Die Startelf steht
„Ich glaube extrem an die Mannschaft“, hatte Bundestrainer Julian Nagelsmann fast trotzig am späten Freitagabend nach dem keineswegs überzeugenden Auftritt beim 2:1 im Testspiel gegen Griechenland gesagt. Eine Aussage, die die tatsächliche Stimmungslage wiedergibt, denn nach den Pleiten bei den Weltmeisterschaften in Russland und Katar hat Nagelsmann mit einer neuen Philosophie die Grundordnung verändert und der Mannschaft Sicherheit und Rückhalt gegeben.
Wer beim Auftaktspiel am Freitagabend (21 Uhr/ZDF) in der Startelf stehen soll, ist längst bekannt, jeder Spieler im Kader wusste schon seit dem Frühjahr, welche Rolle er spielen oder nicht spielen wird. Stammelf, gesetzter Einwechselspieler oder wirklich nur Backup, falls sich einer verletzen sollte. Dass punktuell Änderungen möglich sind, hatte Nagelsmann aber auch immer betont.
Erfahrene Spieler auf den Schlüsselpositionen
Keine Frage: Das Personal macht Hoffnung. Vor allem die Achse mit Antonio Rüdiger, Jonathan Tah in der Innenverteidigung und Toni Kroos und Ilkay Gündogan im zentralen Mittelfeld. Das sind Schlüsselpositionen, die mit erfahrenen und vor allem erfolgreichen Spielern top besetzt sind. Dazu kommt das Filigran-Techniker-Duo mit Florian Wirtz und Jamal Musiala, die beide in der Startelf stehen werden. Von den beiden 21-Jährigen wird erwartet, dass sie vor allem gegen tief stehende Gegner Kreativität entwickeln.
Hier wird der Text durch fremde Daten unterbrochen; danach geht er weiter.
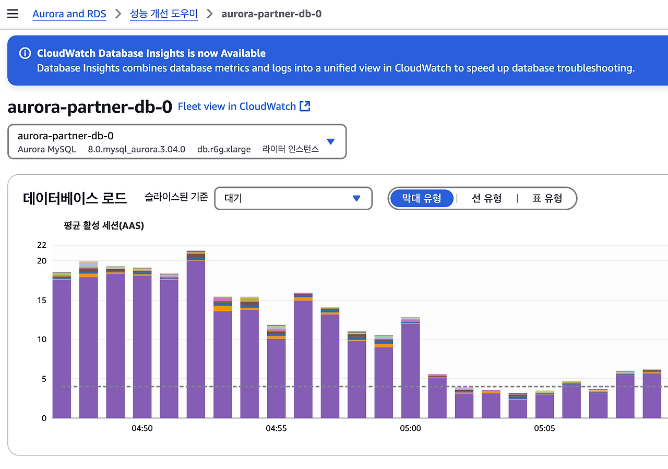Click the info circle icon in the blue banner
Image resolution: width=668 pixels, height=469 pixels.
(x=25, y=53)
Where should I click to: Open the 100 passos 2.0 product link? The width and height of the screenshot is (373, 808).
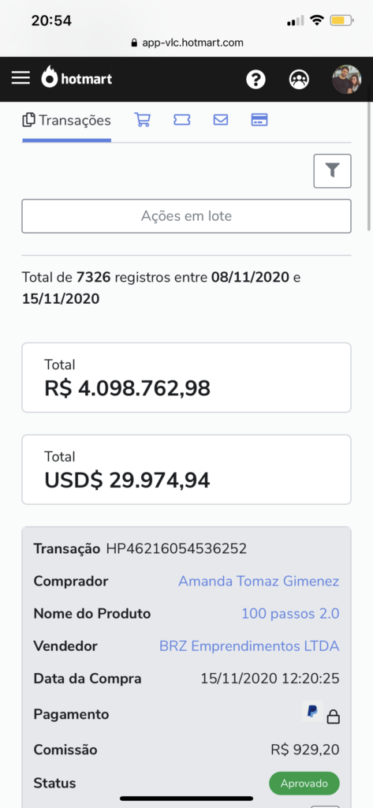[x=290, y=614]
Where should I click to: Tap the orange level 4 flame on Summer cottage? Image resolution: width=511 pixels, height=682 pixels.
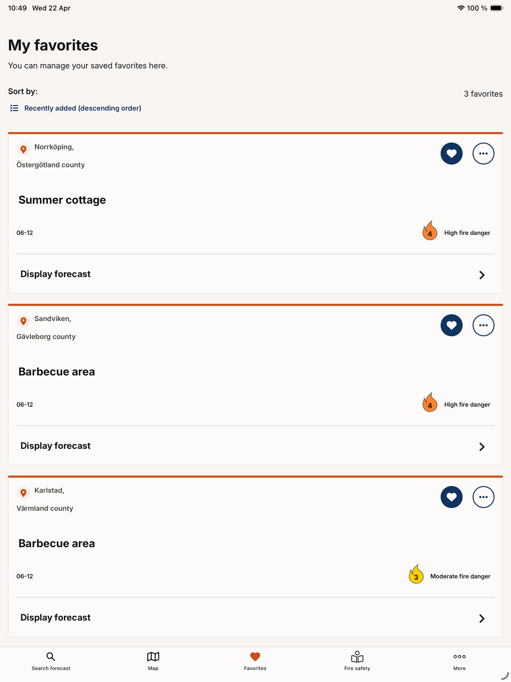(x=430, y=230)

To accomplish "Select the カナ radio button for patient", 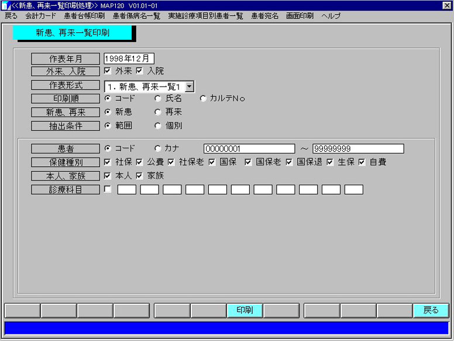I will click(x=157, y=148).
Dass die Festlegung auf die ersten elf Spieler ein Nachteil sein könnte, sieht Florian Wirtz nicht: „Ich glaube nicht, dass wir leicht auszurechnen sind, denn Jamal und ich suchen uns immer gerne auch im Spiel die Lösungen“, sagte der Leverkusener. Mit dem Münchner Leroy Sané hat der Bundestrainer außerdem ein Backup auf einem ähnlich hohen Niveau zur Verfügung.
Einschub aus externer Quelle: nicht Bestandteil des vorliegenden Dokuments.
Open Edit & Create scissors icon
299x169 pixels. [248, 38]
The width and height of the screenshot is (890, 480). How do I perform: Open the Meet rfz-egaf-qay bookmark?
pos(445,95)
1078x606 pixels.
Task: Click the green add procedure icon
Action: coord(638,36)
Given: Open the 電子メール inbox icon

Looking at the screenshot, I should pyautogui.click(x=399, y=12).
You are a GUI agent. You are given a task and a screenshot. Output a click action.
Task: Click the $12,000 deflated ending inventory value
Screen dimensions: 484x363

Inwieweit Kai Havertz auch in dieser Klasse mithalten kann, ist offen. Als Mittelstürmer hat Havertz in der Premier League für den FC Arsenal 13 Tore erzielt. Gleichwohl gilt er nicht als ein klassischer Mittelstürmer wie Niclas Füllkrug, der für die Rolle des Einwechselspielers vorgesehen ist. Er könnte gegen die robusten Schotten nützlich werden. „Ich glaube, so ein Fülle hätte uns heute noch gutgetan mit seiner Wucht und Kopfballstärke“, hatte Nagelsmann nach dem 0:0 im Testspiel gegen die Ukraine gemutmaßt.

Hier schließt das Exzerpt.